Using a similar approach as in zebrafish, we analyzed blood from adult and neonate mice 1 h after intravenous zymosan injection by multicolor flow cytometry. Zymosan particles were phagocytosed by cells with the following phenotype: CSF1R−/(low) CX3CR1⁻ CD11b⁺ Ly6Chigh Ly6G⁻ CD43⁺ CD31⁺ F4/80− (Extended Data Fig. 7a,b (adult blood); Extended Data Fig. 7c,d (neonatal blood); Extended Data Fig. 8a,b (controls)). This signature differs from known circulating myeloid populations, including patrolling/nonclassical monocytes (NCMs) (CSF1R⁺ CX3CR1high CD11b+ Ly6CLow/− CD43+ CD31⁻)11,40 (Extended Data Fig. 8c,d), classical monocytes (CSF1R⁺ CX3CR1low CD11b+ Ly6Chigh CD43low) and neutrophils (Ly6G⁺). NCMs were nearly depleted from the blood following zymosan injection (Extended Data Fig. 8e), whereas bMΦs remained in circulation (Extended Data Fig. 7a–d). In addition to sharing phagocytic capacity and phenotypic features (CSF1R− CD31+ (endothelial marker)) with zebrafish bMΦs, their mouse counterparts also displayed a similar morphology with pseudopod-like extensions (Extended Data Figs. 7d and 8f), strongly suggesting that bMΦs are evolutionarily conserved.
Here, we identify a specialized and conserved population of macrophages that reside and function within the vasculature of zebrafish and mice, termed bMΦs. These cells maintain blood homeostasis by catching, assessing and either releasing or phagocytosing circulating foreign particles and abnormal endogenous cells, a process recently dubbed ‘grooming’ and ‘dooming’36. bMΦs also act as primary responders to endothelial damage, clearing endothelial debris, whereas tissue macrophages and neutrophils contribute minimally. Whether bMΦs are required for blood vessel maintenance and function, analogous to perivascular macrophages in skin capillaries41 or microglia in the brain42,43, remains unknown and will require tissue-specific or conditional knockout strategies.
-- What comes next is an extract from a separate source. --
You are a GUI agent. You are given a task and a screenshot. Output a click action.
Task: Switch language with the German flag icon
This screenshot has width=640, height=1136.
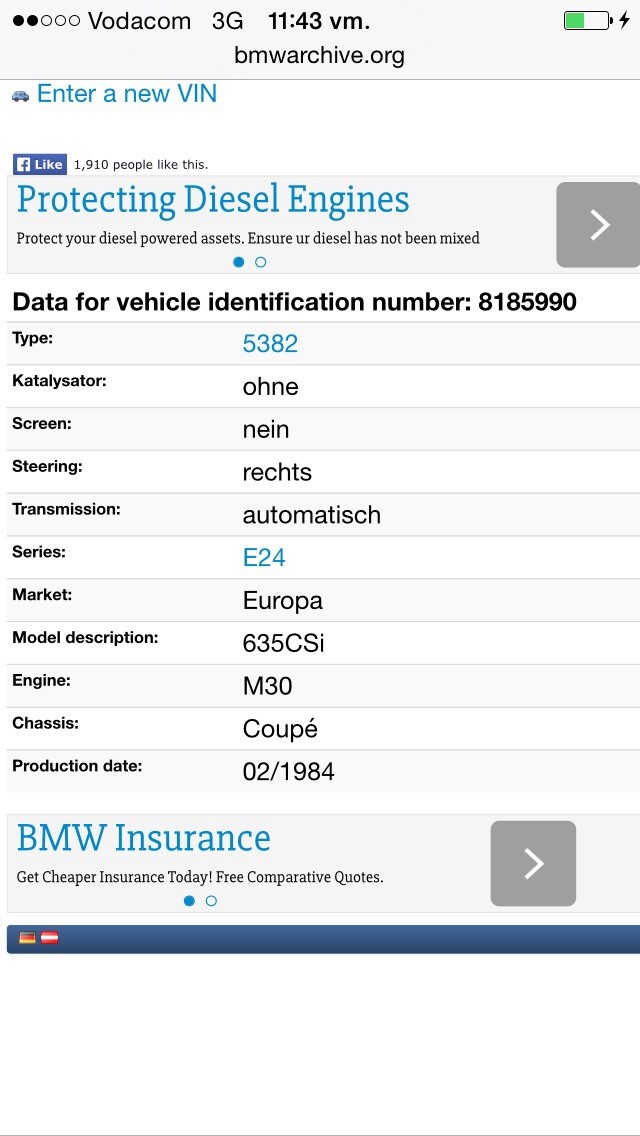coord(28,938)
bMΦs persist beyond development into adulthood with similar phenotype and function. Whether these adult bMΦs have an embryonic origin and are maintained locally through self-renewal, or are produced de novo through EmacT, remains unresolved. Notably, bMΦ formation and function are preserved in csf1r-deficient embryos that lack nearly all other tissue macrophages35,44,45,46. Because Csf1r is broadly expressed across tissue macrophages, the Csf1r-EGFP mouse line (MacGreen) is widely used to detect and visualize macrophages47. The lack of Csf1r detection in bMΦs probably explains why they have remained unnoticed thus far.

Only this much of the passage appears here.